Thursday, January 1, 2015

2014 and 2015

2014 is over, and I have to say that my method of making 12 resolutions, 1 per month, did not pan out well. I thought it would be a good way to break things down into smaller goals and give myself a more frequent checkpoint to refocus on my goals...but it just didn't work out that way.

2014 was a pretty good year for me. The biggest thing was that I'm getting my first book published! It's been a dream of mine since I was maybe five or six years old to publish a book, and this April I had a proposal accepted, and the book shipped to the printer a couple weeks ago! Wildly Creative Puzzles With a Point releases on February 10 this year, and I hope it will be an awesome resource to help kids who love puzzles discover more about their faith.

I've always loved puzzles, but I've seen them used in such wasteful ways in the church (and schools). They're not meaningful; they're time fillers. But I didn't believe they had to be. Wildly Creative Puzzles With a Point re-imagines how puzzles can be used in church to help kids discover the Bible...not simply regurgitate facts.

Anyway...that's my plug and my biggest accomplishment for 2014. Otherwise it hasn't been a very eventful year...but that's a good thing. I'd hoped to be ringing in the new year with a new house, but that fell through, so I'll continue the hunt.

For 2015, I did make some resolutions/goals. One is I want to work on writing a novel by writing for just 10 minutes a day, at least 5 days a week.

I also have been working for the past probably 8 or so years writing a devotional inspired by my dogs, with a goal of writing 101 devotions. I hit that number at the end of last year, so I'd like to go through the whole thing and check for repeats, write any more I need in order to replace repeats, polish it up, and submit it to some possible publishers.

I'd also like to open an Etsy shop to sell my crafts.

So really, two of the three aren't habits to form/break, they're just things I want to accomplish at some point in the year. Because really, when I started thinking about resolutions, I started thinking that maybe I'd rather focus on who I want to be than what I want to do in 2015.

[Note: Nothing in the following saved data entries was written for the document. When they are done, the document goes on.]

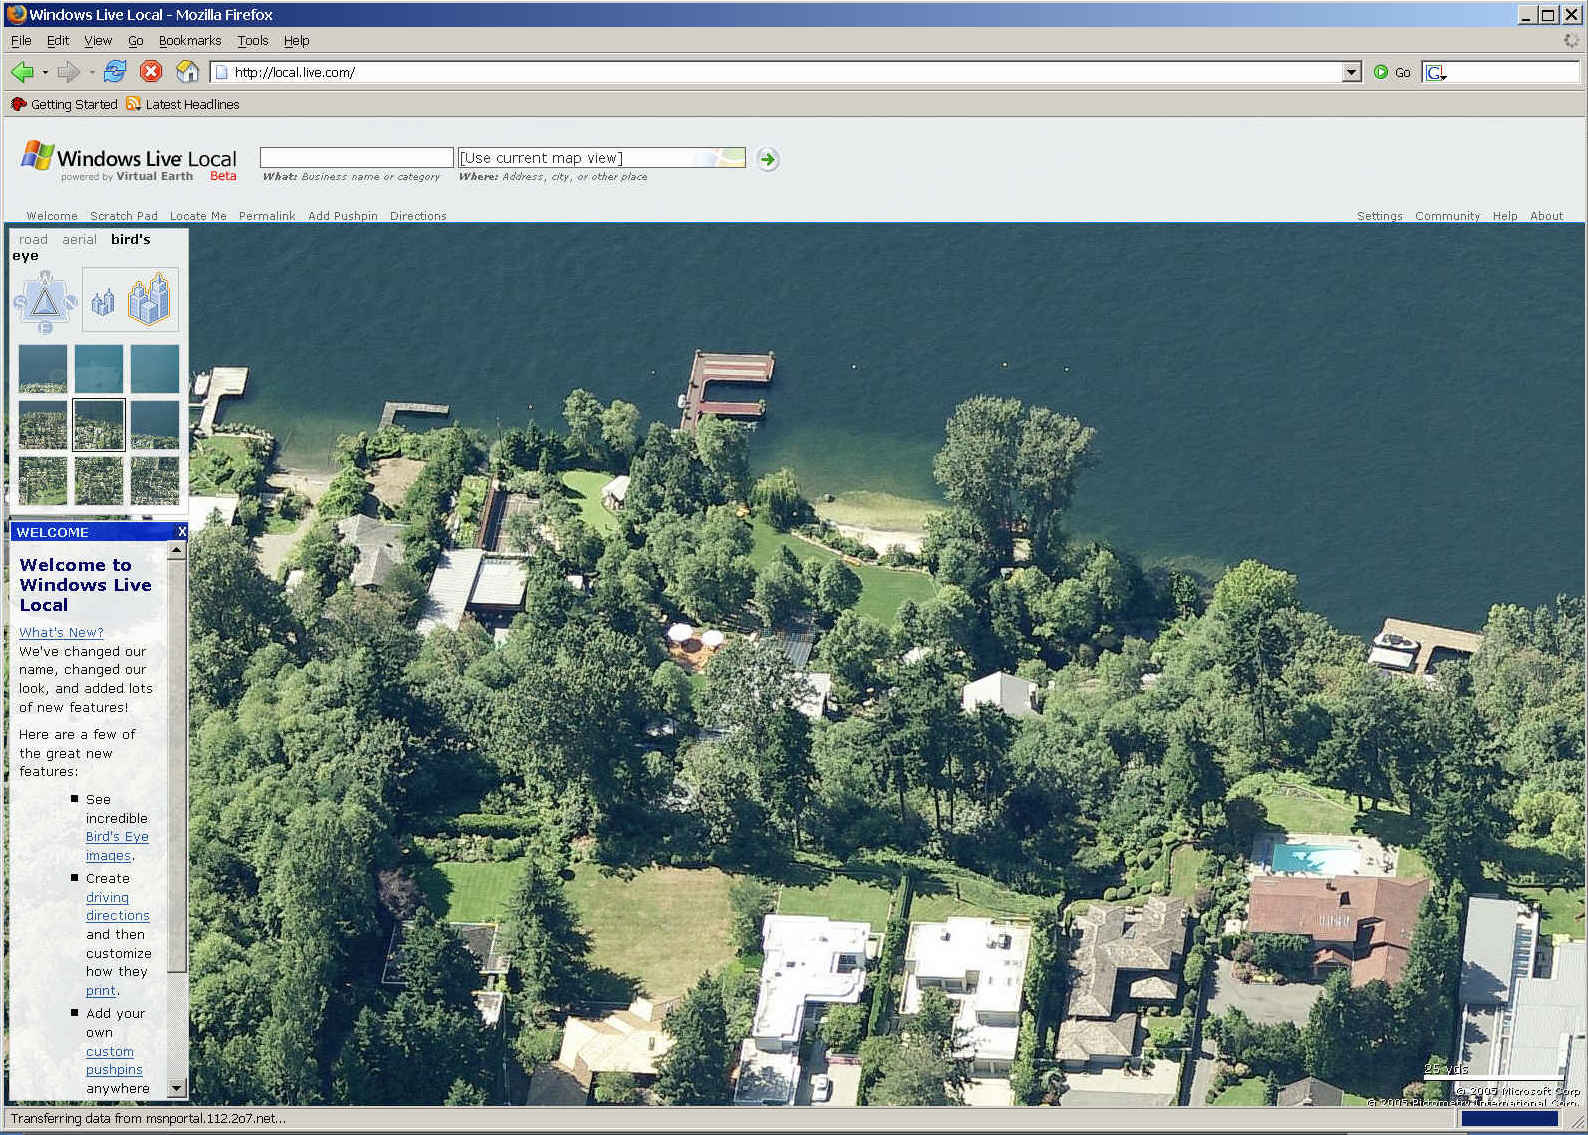The width and height of the screenshot is (1588, 1135).
Task: Switch map to road view
Action: pyautogui.click(x=33, y=240)
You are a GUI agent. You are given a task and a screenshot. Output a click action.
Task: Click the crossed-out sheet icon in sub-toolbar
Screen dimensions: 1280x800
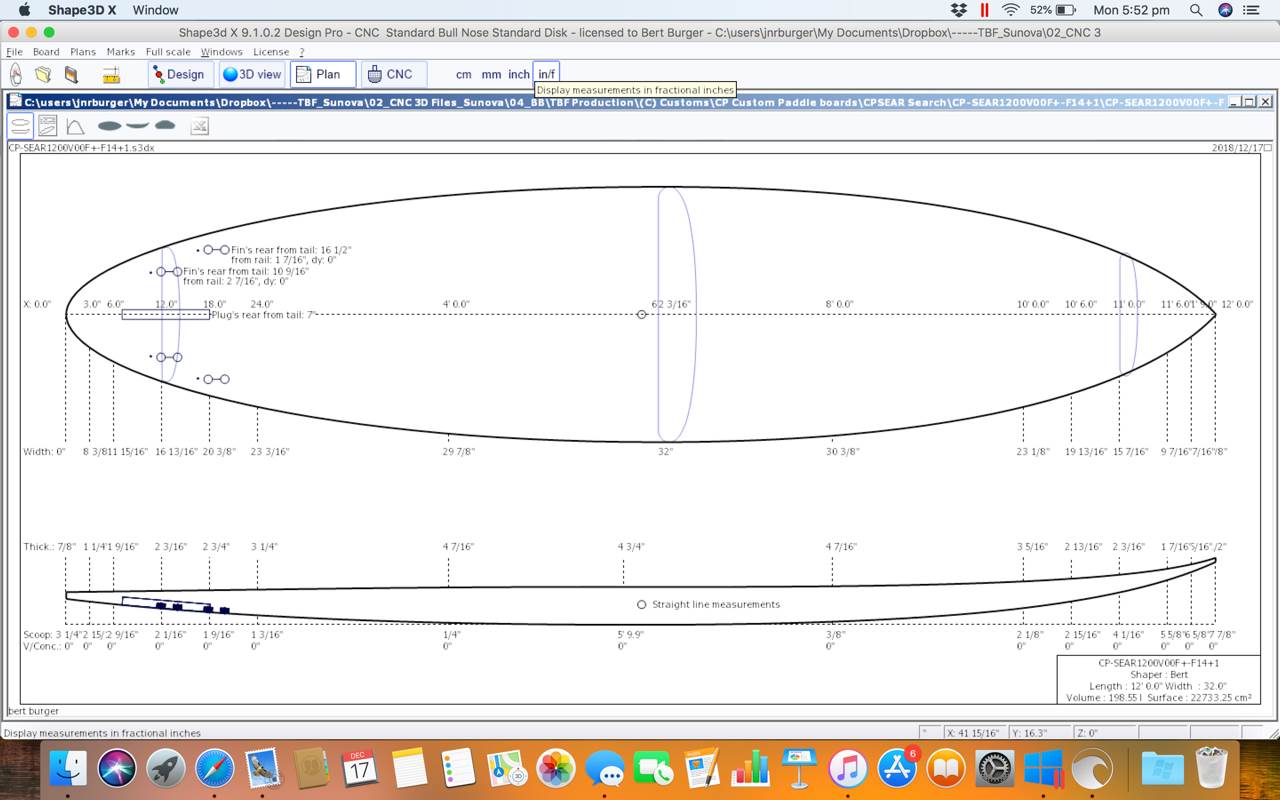(199, 126)
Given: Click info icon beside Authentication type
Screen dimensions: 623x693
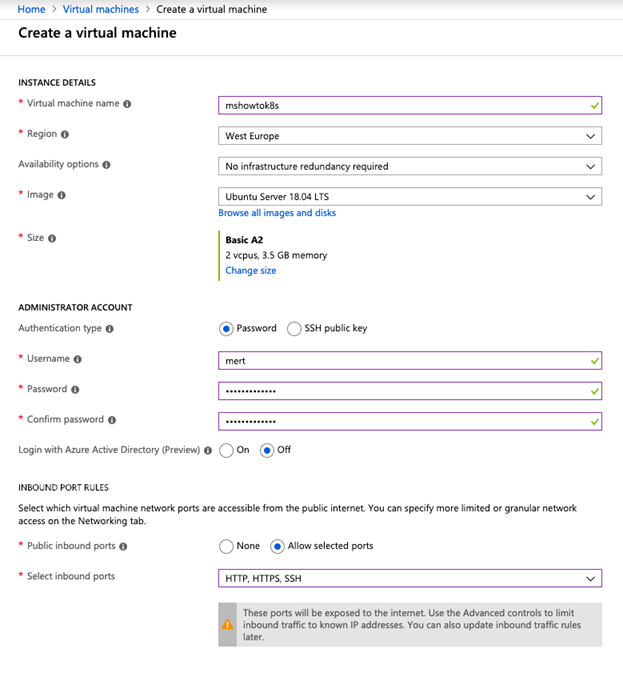Looking at the screenshot, I should pyautogui.click(x=110, y=329).
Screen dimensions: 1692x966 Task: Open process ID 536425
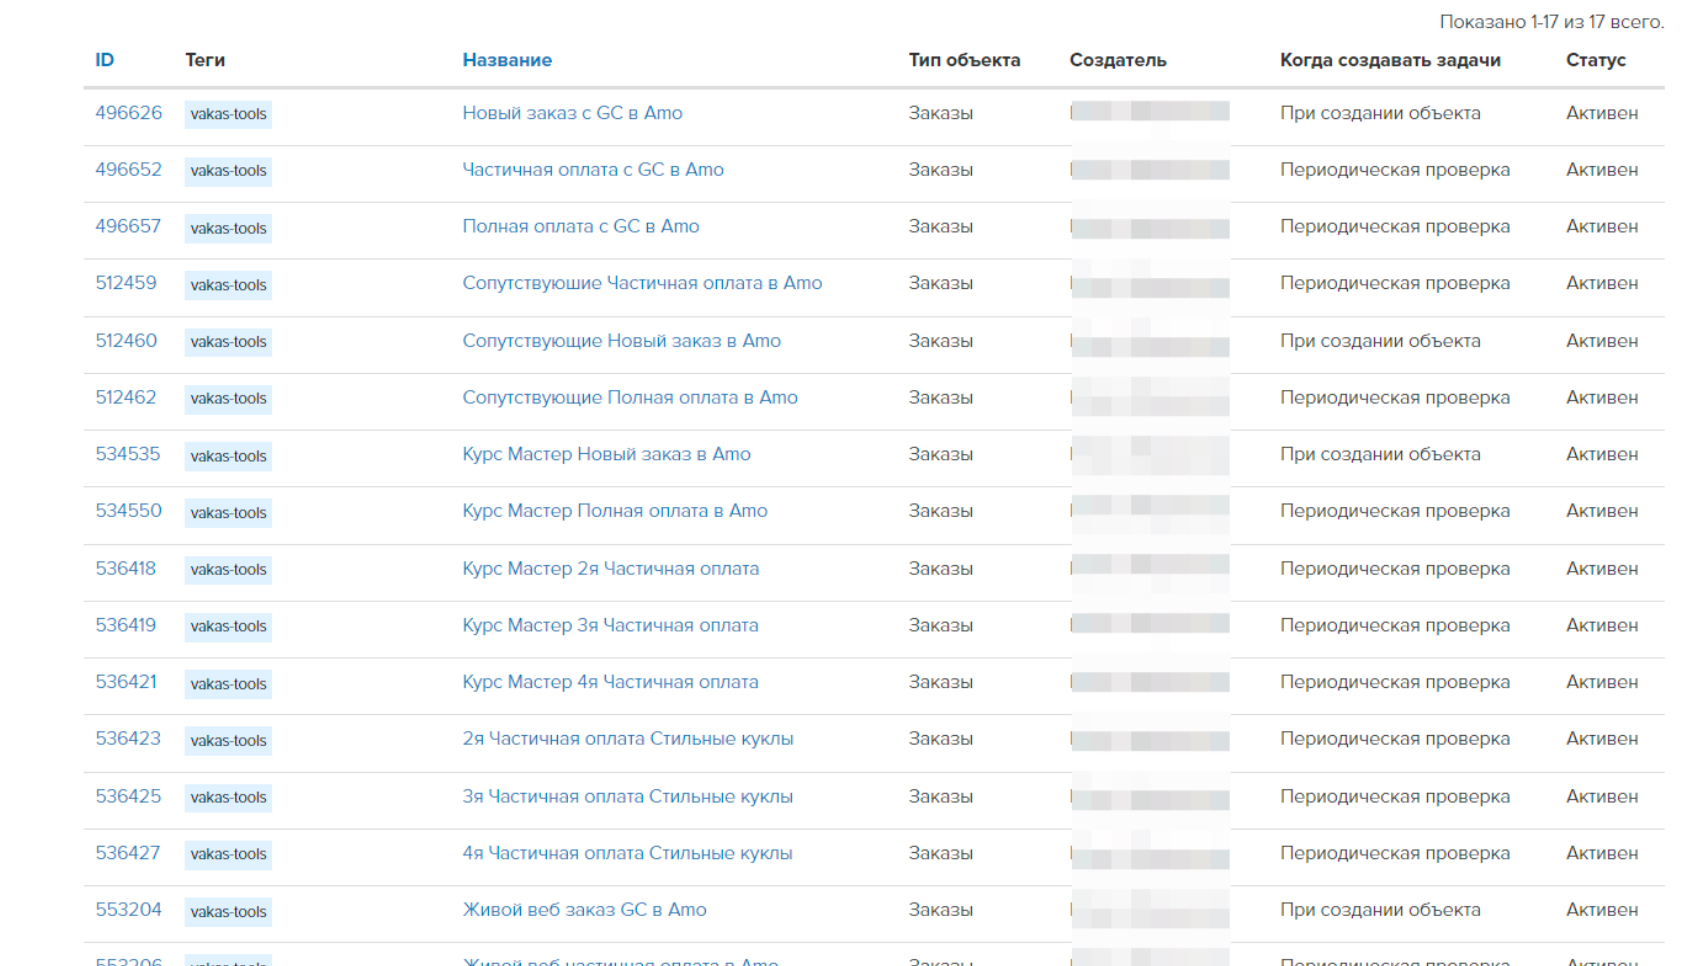128,796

And I think the main thing is, I want to be useful. Recently I've been feeling so small, like I see so much wrong with the world and I'm not doing much about it. And I know I can't fix everything. But like the proverbial starfish, I want to make a difference to one person at a time. And as I think about what I can do, my passion for writing comes to mind. And I think if I can let God use me to write and help people, that's what I want to do.

So that's what informed my "resolutions." I want to be useful. I want to give more than I take. I want to seek to understand and empathize rather than to judge. I want to be a grace-filled person. At the end of the year, will I be able to measure how I did? No. But measurement is what doing is about—not what being is about. So, measurable or not, that's who I want to learn to be in 2015.